Lo studio dell’ICRAM datato Maggio 2003 parla chiaro, come ha rilevato Gianni Lannes nelle sue inchieste. Non a caso il rapporto è intitolato “Contaminanti rilasciati dalla corrosione di residuati bellici sui fondali dell’isola Pianosa”.
Un’interrograzione parlamentare rivolta il 13 Luglio 2004 dal deputato dei Verdi Mauro Bulgarelli ai Ministri dell’Ambiente e della Difesa, affermava testualmente: «Nelle acque di Pianosa operano abitualmente pescatori di frodo e in prossimità dell’isola transitano petroliere e spesso gettano l’ancora natanti fuoribordo, circostanze che rendono possibile l’esplosione degli ordigni una volta che essi venissero a contatto con gli scafi». Bulgarelli aveva chiesto inoltre: «quali iniziative si intendano adottare per rimuovere nel più breve tempo possibile gli ordigni giacenti sui fondali, fonti di gravissimo pericolo per l’ecosistema, per la navigazione e la salute delle popolazioni dell’arcipelago delle Tremiti?».
L’unica risposta “istituzionale” agli allarmi lanciati dagli scienziati, ai rapporti dell’ICRAM e alle interpellanze dei Verdi risale al 14 Ottobre 2005. L’allora Ministro della Difesa Antonio Martino si limitò ad ammettere, nel caso di Pianosa «il rinvenimento di un numero imprecisato di ordigni bellici risalenti alla Seconda Guerra Mondiale» (tacendo quindi su tutti gli ordigni inabissati intenzionalmente dal dopoguerra fino ad oggi), ma si guardò bene dall’adoperarsi per predisporre una qualsiasi bonifica dei fondali.
Ma, sia nel caso delle Tremiti che per tutti gli altri numerosi siti contaminati dell’Adriatico e del Tirreno, nonostante la gravità inaudita della situazione, l’opinione pubblica è ancora tenuta colpevolmente all’oscuro dalle autorità e i vari governi che si sono succeduti negli ultimi anni non sono mai seriamente intervenuti, né mai si è parlato di dare inizio a delle bonifiche.

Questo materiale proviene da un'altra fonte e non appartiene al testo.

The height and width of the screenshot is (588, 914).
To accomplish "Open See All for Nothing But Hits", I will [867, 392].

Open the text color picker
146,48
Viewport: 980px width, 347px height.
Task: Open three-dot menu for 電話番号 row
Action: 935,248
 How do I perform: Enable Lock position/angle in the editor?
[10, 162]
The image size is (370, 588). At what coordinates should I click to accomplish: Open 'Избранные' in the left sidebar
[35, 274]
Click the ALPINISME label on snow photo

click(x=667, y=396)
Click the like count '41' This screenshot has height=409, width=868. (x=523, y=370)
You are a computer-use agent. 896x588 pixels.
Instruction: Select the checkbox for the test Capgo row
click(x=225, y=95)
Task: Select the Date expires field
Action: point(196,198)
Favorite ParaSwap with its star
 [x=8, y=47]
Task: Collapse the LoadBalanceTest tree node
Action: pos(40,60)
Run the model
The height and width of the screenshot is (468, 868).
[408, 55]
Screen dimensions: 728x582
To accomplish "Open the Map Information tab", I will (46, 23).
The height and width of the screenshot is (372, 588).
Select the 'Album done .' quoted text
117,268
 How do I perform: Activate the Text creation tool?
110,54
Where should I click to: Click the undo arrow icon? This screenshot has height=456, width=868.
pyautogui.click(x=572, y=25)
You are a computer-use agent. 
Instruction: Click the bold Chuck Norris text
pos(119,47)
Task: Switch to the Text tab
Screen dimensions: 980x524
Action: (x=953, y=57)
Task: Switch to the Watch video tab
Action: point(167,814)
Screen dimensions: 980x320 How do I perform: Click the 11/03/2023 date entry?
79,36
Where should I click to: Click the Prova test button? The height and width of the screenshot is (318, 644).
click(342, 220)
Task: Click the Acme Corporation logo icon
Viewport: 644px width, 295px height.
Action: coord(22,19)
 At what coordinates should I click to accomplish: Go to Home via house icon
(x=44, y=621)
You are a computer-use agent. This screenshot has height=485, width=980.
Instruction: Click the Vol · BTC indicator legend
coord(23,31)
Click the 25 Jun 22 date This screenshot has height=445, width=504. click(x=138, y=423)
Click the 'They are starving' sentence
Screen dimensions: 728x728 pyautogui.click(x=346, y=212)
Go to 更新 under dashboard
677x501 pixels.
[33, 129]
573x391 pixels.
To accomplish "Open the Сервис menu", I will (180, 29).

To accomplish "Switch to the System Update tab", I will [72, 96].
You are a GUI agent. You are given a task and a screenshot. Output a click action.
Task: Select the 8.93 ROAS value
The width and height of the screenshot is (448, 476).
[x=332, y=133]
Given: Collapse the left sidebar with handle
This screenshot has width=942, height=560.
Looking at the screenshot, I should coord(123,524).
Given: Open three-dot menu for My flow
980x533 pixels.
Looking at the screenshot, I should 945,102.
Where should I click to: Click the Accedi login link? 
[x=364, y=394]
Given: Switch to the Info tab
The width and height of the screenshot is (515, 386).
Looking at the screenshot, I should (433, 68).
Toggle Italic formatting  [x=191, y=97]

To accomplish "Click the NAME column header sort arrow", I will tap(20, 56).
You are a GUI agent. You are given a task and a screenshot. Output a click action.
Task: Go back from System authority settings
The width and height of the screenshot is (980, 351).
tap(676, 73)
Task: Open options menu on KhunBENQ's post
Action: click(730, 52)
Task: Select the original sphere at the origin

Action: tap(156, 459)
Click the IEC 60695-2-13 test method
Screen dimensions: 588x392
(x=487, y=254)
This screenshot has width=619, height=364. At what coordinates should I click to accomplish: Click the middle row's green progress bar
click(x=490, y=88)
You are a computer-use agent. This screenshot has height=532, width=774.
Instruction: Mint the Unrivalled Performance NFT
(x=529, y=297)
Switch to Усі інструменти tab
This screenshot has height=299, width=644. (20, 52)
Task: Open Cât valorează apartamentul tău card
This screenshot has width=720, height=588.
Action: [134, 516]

Si preferisce, da parte dei politici, nascondere la testa sotto la sabbia e fingere che il problema non esista, come è stato fatto per ben diciassette anni nel caso della “Terra dei Fuochi”, su cui si arrivò addirittura a imporre il Segreto di Stato, mentre la gente continua ad ammalarsi e a morire.
«Oggi siamo tutti danneggiati. Il problema non si deve ignorare ma risolvere. Tutto purtroppo è ancora nell’ombra», ammonisce Antonio Savasta, sostitutore procuratore a Trani.
Infrangere il muro di gomma, secondo Gianni Lannes, è un bene per tutti: i responsabili – soprattutto il governo USA – dovrebbero assumersi le proprie responsabilità e caricarsi gli oneri delle bonifiche, ammesso che vi siano le condizioni per poterle ancora fare, ammesso che per i nostri mari non sia ormai già troppo tardi.
Ma quali assunzioni di responsabilità ci si potrebbe mai aspettare, aggiungo io, da un esercito, quello degli Stati Uniti d’America, che dal 1945 continua ad occupare militarmente il nostro territorio e che ha sempre considerato i nostri mari alla stegua di un immenso immondezzaio?
E quali assunzioni di responsabilità ci potremmo aspettare da una classe politica che non solo ha permesso tutto questo, ma che ha anche contribuito a nasconderlo per decenni all’opinione pubblica e ai cittadini?